WORK TASK
Using the entries below, transcribe exactly the line containing "کتونی ویتنام (158, 704)" and each line that follows it to the end.

ENTRIES SHOWN
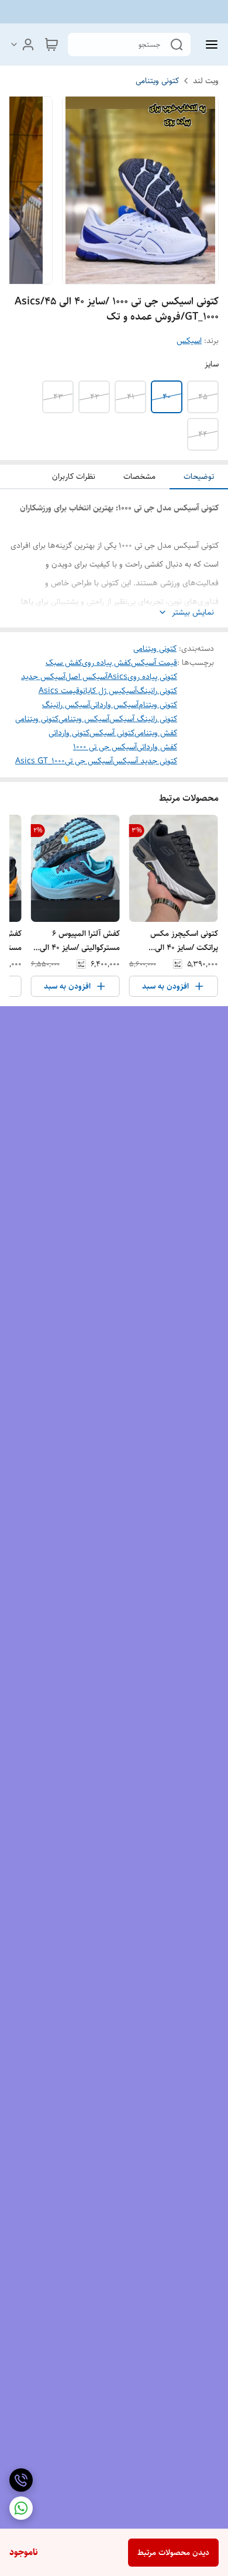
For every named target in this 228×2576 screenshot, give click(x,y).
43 (58, 396)
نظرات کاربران (73, 476)
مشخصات (139, 476)
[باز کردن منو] (209, 44)
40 (167, 396)
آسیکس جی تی (89, 760)
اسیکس (189, 340)
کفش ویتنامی (155, 732)
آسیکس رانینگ (66, 704)
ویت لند (206, 81)
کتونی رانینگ (157, 690)
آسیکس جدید (43, 676)
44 (203, 434)
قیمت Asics (59, 690)
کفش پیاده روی (106, 662)
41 (130, 396)
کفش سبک (64, 662)
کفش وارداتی (157, 746)
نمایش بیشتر (193, 612)
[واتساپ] (21, 2508)
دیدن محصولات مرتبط (173, 2552)
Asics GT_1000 (40, 760)
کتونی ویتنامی (157, 81)
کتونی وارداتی (69, 732)
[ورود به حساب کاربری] (22, 44)
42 (94, 396)
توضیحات (199, 476)
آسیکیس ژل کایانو (108, 690)
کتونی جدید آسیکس (145, 760)
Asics (117, 676)
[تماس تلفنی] (21, 2480)
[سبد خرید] (51, 44)
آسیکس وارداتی (114, 704)
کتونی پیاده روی (152, 676)
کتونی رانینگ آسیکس (143, 718)
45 (203, 396)
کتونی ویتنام (158, 704)
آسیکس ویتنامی (83, 718)
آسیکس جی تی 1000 (105, 746)
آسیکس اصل (86, 676)
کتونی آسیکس (111, 732)
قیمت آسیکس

RESPONSE BOX
کتونی ویتنام (158, 704)
آسیکس ویتنامی (83, 718)
آسیکس جی تی 1000 (105, 746)
آسیکس اصل (86, 676)
کتونی آسیکس (111, 732)
قیمت آسیکس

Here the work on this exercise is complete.